Leukemia. Leukemia may be regarded as a cancer of the blood-forming organs characterized by a permanent increase in the leukocytes of the blood. Its cause in man is unknown, but sometimes the patient has a history of exposure to x-rays, radioactive materials, and certain chemicals, such as benzene.

Leukemia can involve any of the different kinds of blood cells, such as granulocytes, lymphocytes, monocytes, and primitive white (stem) cells. Some of the less common varieties of leukemia are eosinophilic leukemia, basophilic leukemia, megakaryocytic leukemia, reticulum leukemia, plasma cell leukemia, and erythroleukemia.

Neoplastic cells arising from the bone marrow, lymph nodes, or other hemopoeitic areas—including the spleen, liver, and thymus—proliferate and are then probably disseminated through the bloodstream to lodge in blood-forming tissues, where they continue their proliferative activity. In the more acute forms of leukemia, they also infiltrate many of the body tissues. Proliferation of these neoplastic cells causes hyperplasia of the bone marrow and enlargement of the spleen, liver, and lymph nodes. This results in the crowding out of the normal blood-forming elements. Consequently, anemia occurs with increased susceptibility to infection because of the impairment of the defense mechanisms normally present in blood.

Successful treatment usually inhibits the proliferation of neoplastic cells, reduces the number of white blood cells, and also reduces the size of the involved organs. Normal hemopoiesis may reoccur, although some evidence of the disease usually persists.
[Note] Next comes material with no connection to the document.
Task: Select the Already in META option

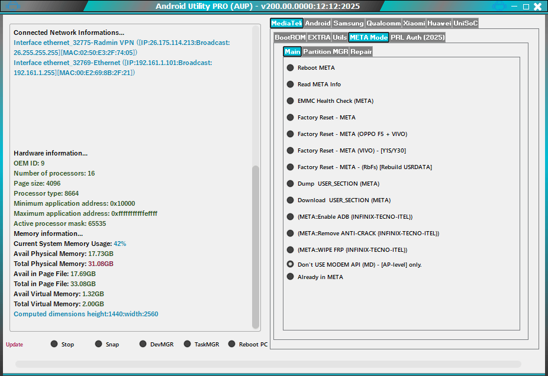Action: [290, 277]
Broadly categorized, there are two types of leukemia: acute and chronic. Acute leukemia usually occurs in young children and is more common in boys than in girls. It usually begins suddenly, with high fever, secondary infections, joint pains, and bleeding from the mouth, nose, kidneys, and bowel. It is characterized by the replacement of normal bone marrow by primitive or stem cells of the blood-forming series. Various methods of treatment may temporarily eliminate the great majority of neoplastic cells, thus restoring the bone marrow to normal activity and the patient to normal health. The patient, however, requires close and frequent observation, and improvement is measured in months to a few years, since resistance to treatment almost invariably develops.